Una parte de mí me obligó a publicar esto

En mi cabeza de escritora convive una dualidad: una parte es inocente, fantasiosa y creativa. No teme mostrarse a sí misma, porque es segura de sí. No se avergüenza de ser quien es, porque disfruta de serlo, y todo el tiempo está peleando con su otra mitad. 

Esa otra mitad es insegura, no quiere ser criticada e intenta ahogar a la primera con pensamientos factuales: le recuerda su edad constantemente, lo que se supone debería estar haciendo y a veces le muestra el pasado para que se atormente.

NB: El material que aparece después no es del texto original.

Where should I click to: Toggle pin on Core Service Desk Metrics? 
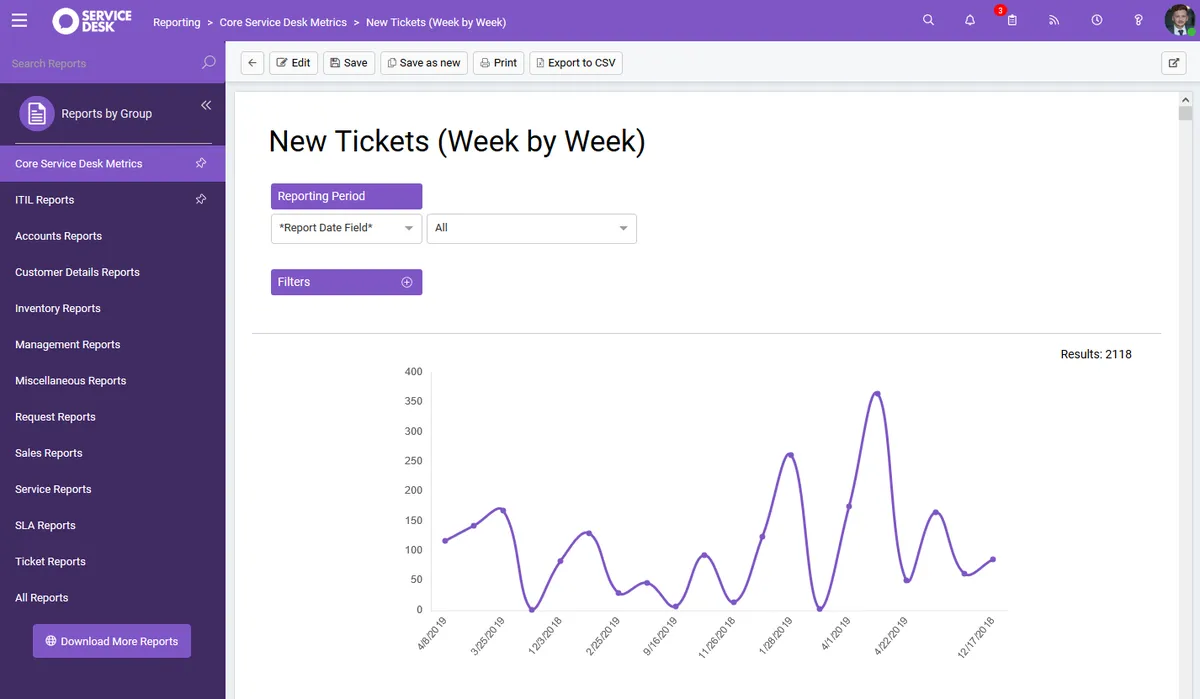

La primera escribe para sí misma, con el fin de pasarla bien y ejercitar su inventiva; es honesta consigo misma y valiente a la hora de crear (aunque la segunda cree que se autoengaña). La primera escribe cuando se le antoja y sobre cosas que a la segunda le avergüenzan; la segunda, exige publicar al menos una vez al mes y sólo si el texto tiene sabiduría y profundidad.

La primera escribe para mantener a sus personajes vivos y la segunda, para mantener a sus lectores cautivos. La primera opina que el arte sólo es tal cuando se hace para uno mismo y que hacerlo para los demás lo desfigura en algo comercial, donde la moneda quizás no sea el dinero, pero sí vistas, comentarios y likes. La segunda piensa que eso no tiene nada de malo pero, por eso, escribe bajo la sombra permanente de un público ficticio al que, según ella, tiene que agradar.

La primera es relajada y optimista; la segunda, melancólica y obsesiva. Pero en ocasiones, casi cada luna nueva, cuando los testigos se van y la inspiración llega, conviven, se juntan y crean en armonía, y escriben algo que publicarán y no borrarán después. Quizás este sea uno de esos. O quizás no.